- Assigned task:
Please find all lines in the data that hold the string "agent" and copy them.

- Data under study:
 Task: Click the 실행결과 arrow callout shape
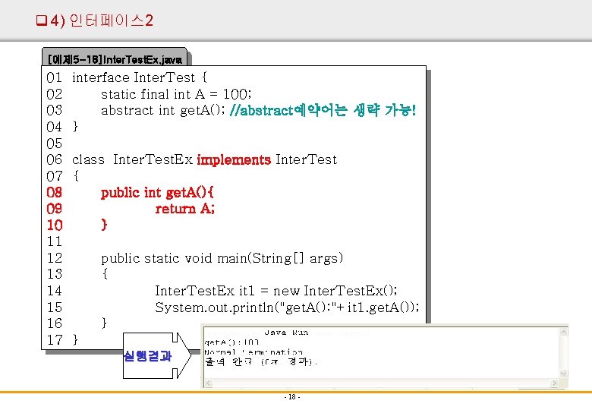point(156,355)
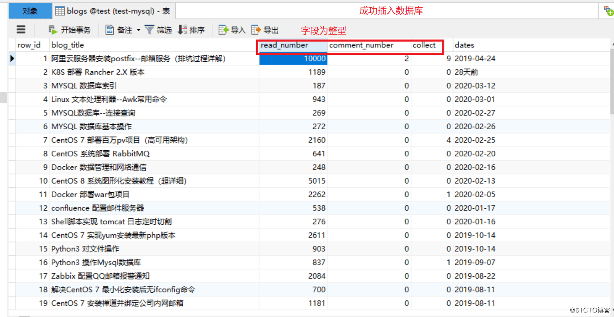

* * *

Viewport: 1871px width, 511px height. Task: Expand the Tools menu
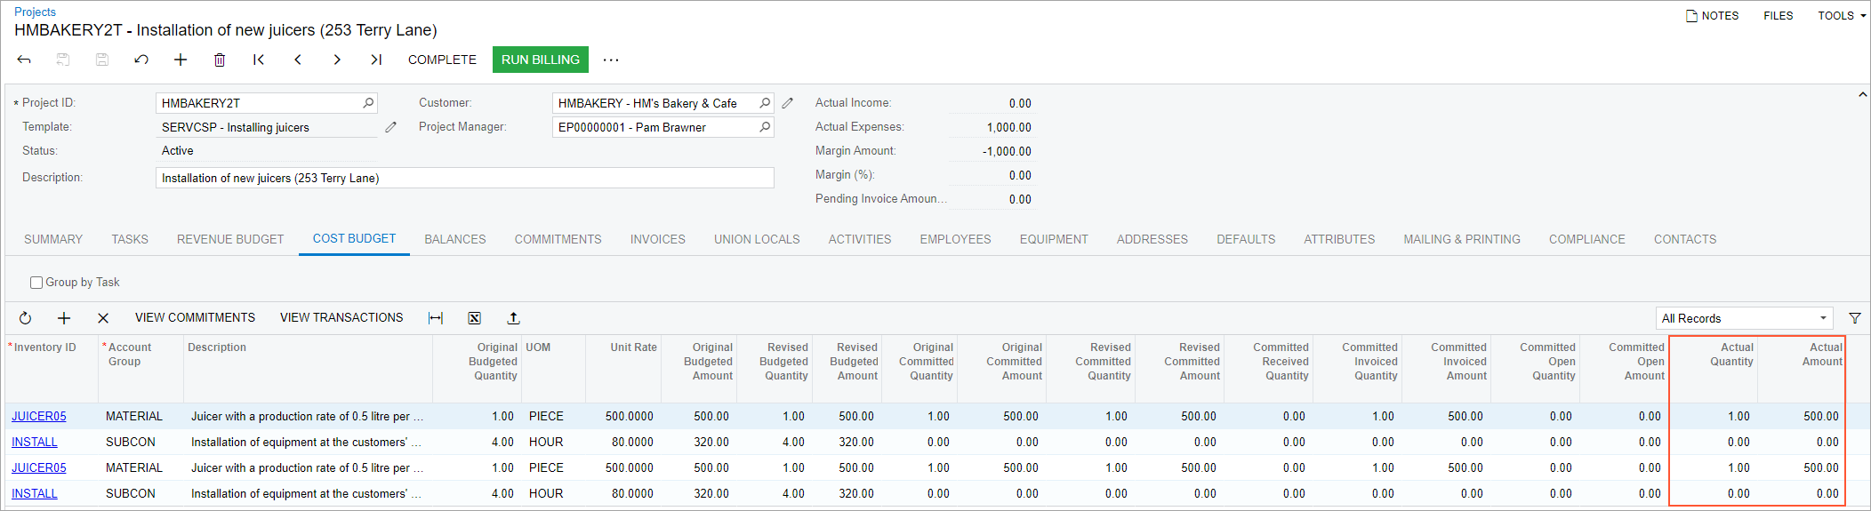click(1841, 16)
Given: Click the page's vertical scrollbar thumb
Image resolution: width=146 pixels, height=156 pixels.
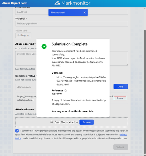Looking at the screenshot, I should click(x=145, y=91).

...

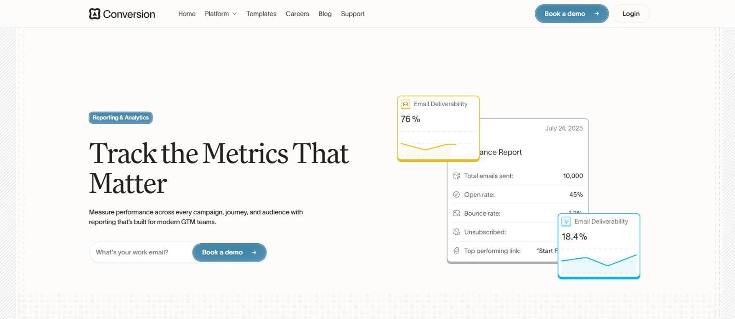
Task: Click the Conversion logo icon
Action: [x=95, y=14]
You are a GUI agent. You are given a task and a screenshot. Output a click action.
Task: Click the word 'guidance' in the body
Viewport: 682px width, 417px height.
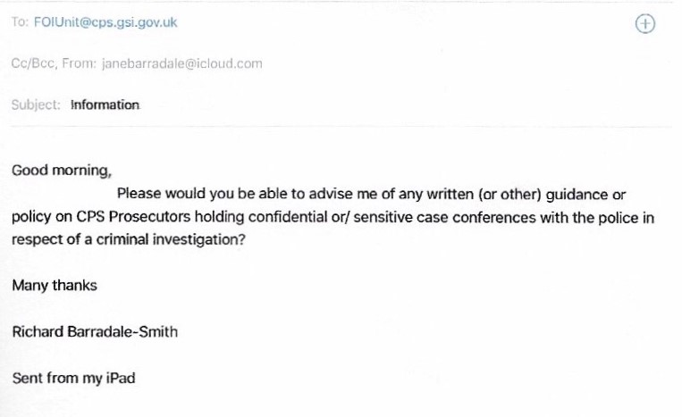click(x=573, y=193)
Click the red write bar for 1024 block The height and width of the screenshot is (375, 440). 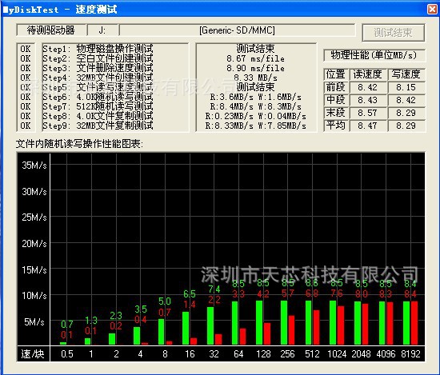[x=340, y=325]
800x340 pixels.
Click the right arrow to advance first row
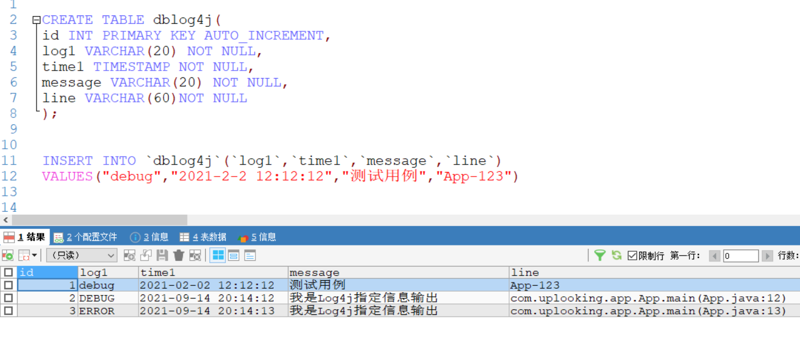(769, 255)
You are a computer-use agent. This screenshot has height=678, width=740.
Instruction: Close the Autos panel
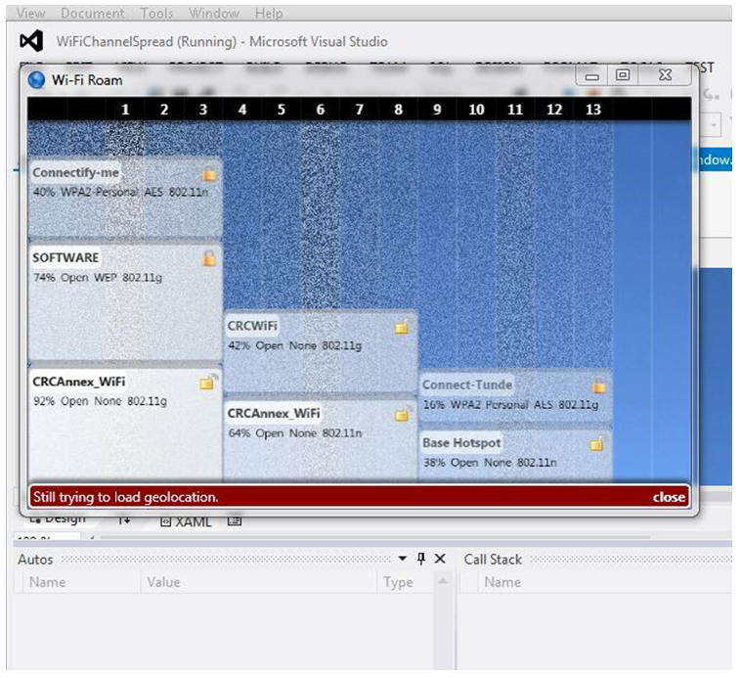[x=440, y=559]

- Expected answer:
You are a GUI agent. You are given a task and a screenshot. Output a click action.
You are a computer-use agent. This screenshot has height=678, width=740.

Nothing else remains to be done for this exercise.